--- Activity ---
Your answer is the lines below, exactly, from the one that contains "You are a computer-use agent. 870x819 pixels." through the one that contains "Instruction: Click the MB3645 model cell", both included.

--- Provided material ---
>>

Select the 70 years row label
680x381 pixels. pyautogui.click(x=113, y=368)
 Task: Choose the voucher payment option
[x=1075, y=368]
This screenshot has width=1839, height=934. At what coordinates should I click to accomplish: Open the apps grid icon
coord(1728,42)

<<
>>

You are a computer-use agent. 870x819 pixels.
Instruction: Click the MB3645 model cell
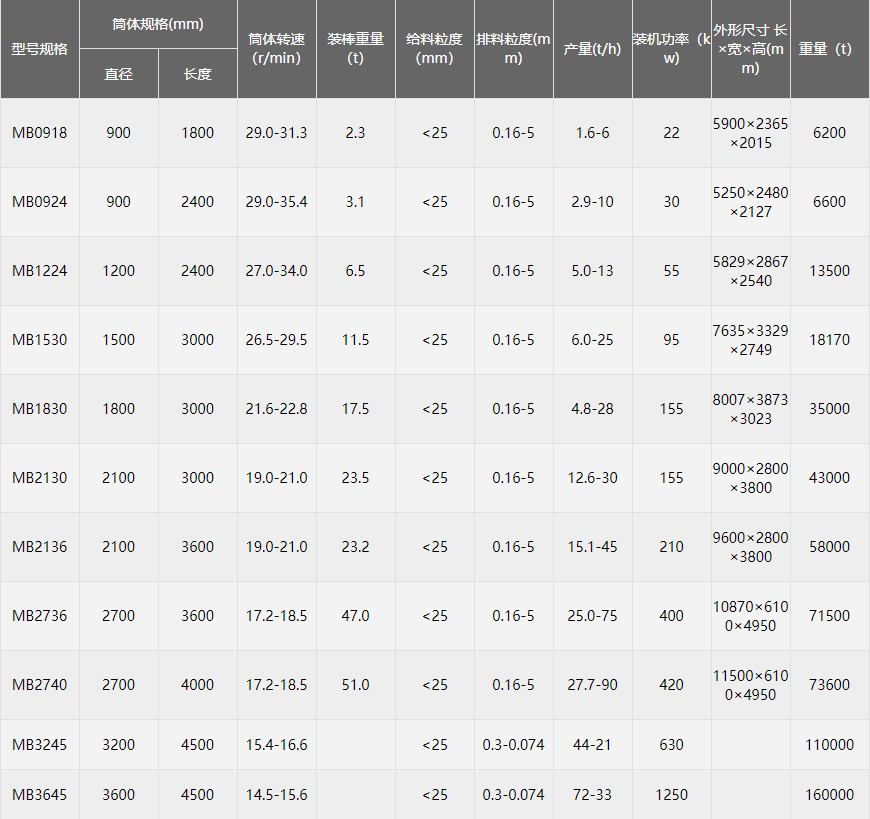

<<

--- Result for this exercise ---
You are a computer-use agent. 870x819 pixels.
Instruction: Click the MB3645 model cell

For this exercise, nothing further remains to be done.